JCB Expands Beyond Construction, Retrofits Van with Hydrogen Engine

JCB Chairman Lord Bamford with Hydrogen-Powered Van and Excavators.
JCB

JCB says it has successfully installed one of its hydrogen engines into a Mercedes Sprinter van, extending its sustainable energy technology into the commercial vehicle sector.

The retrofit took two weeks and uses the same internal combustion engine as the JCB’s prototype construction and agricultural machines. The converted van was previously diesel-powered. This is the second vehicle to be modified with a JCB hydrogen engine; earlier this year the manufacturer converted a 7.5-ton Mercedes truck.
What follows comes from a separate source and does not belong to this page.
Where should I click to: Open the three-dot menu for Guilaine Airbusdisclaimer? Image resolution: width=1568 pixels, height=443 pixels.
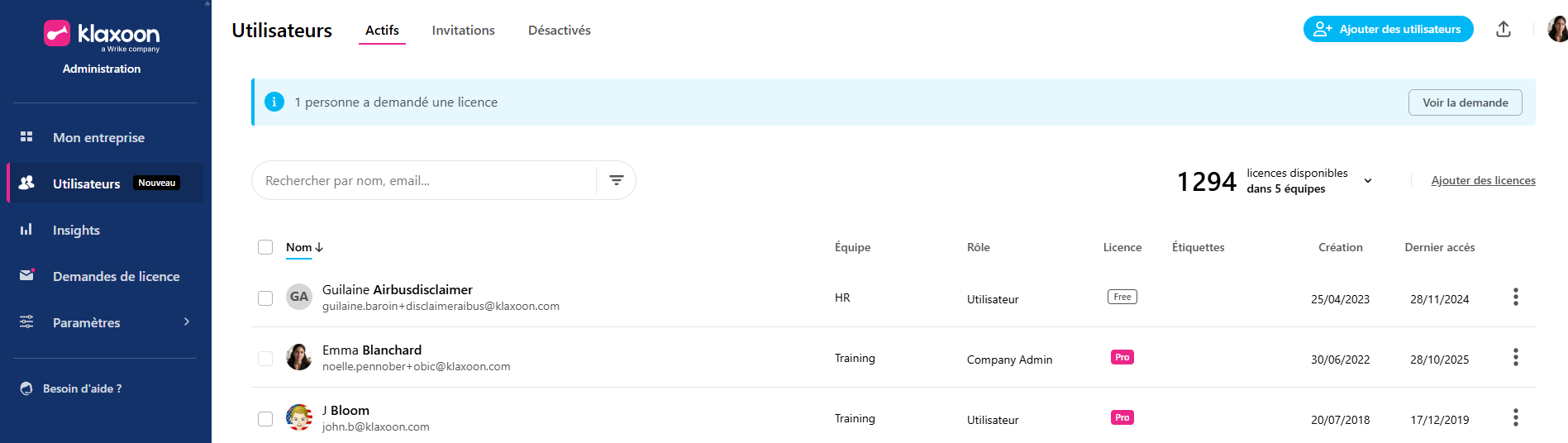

JCB Chairman Anthony Bamford, who is leading the company’s $100 million hydrogen engine project, was one of the first to test drive the van.

“We retrofitted this vehicle with a JCB hydrogen engine to demonstrate how simple it will be to convert existing vans and to show that it is not only not only construction and agricultural machines that can be powered by hydrogen,” says Lord Bamford. “While converting vans will not be for JCB to do, it does prove there is something else other than batteries that can work very effectively.”

JCB says the benefits of hydrogen are twofold: it could represent a quicker way to reach global carbon dioxide emissions targets, and hydrogen-powered vehicles can be refueled far less time than it takes to recharge batteries.

In 2015, JCB bought a controlling stake in ITM Power, a manufacturer of hydrogen energy systems and hydrogen fuel cells. Over the past three years, JCB has debuted a hydrogen-powered backhoe loader prototype, a hydrogen-powered Loadall telescopic handler prototype, a hydrogen fuel cell-powered 220X excavator prototype, and a mobile hydrogen refueler.

JCB’s hydrogen internal combustion engines are manufactured at JCB Power Systems in Derbyshire. To date, JCB has manufactured more than 70 hydrogen internal combustion engines in a project involving 150 British engineers.